=== Section Start ===
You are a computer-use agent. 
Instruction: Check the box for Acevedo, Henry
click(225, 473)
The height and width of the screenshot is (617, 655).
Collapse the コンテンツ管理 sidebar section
=== Section End ===
→ What you need to do
Transcribe each entry. Leave nothing out.

→ Answer for the task
You are a computer-use agent. 
Instruction: Check the box for Acevedo, Henry
click(225, 473)
The height and width of the screenshot is (617, 655).
Collapse the コンテンツ管理 sidebar section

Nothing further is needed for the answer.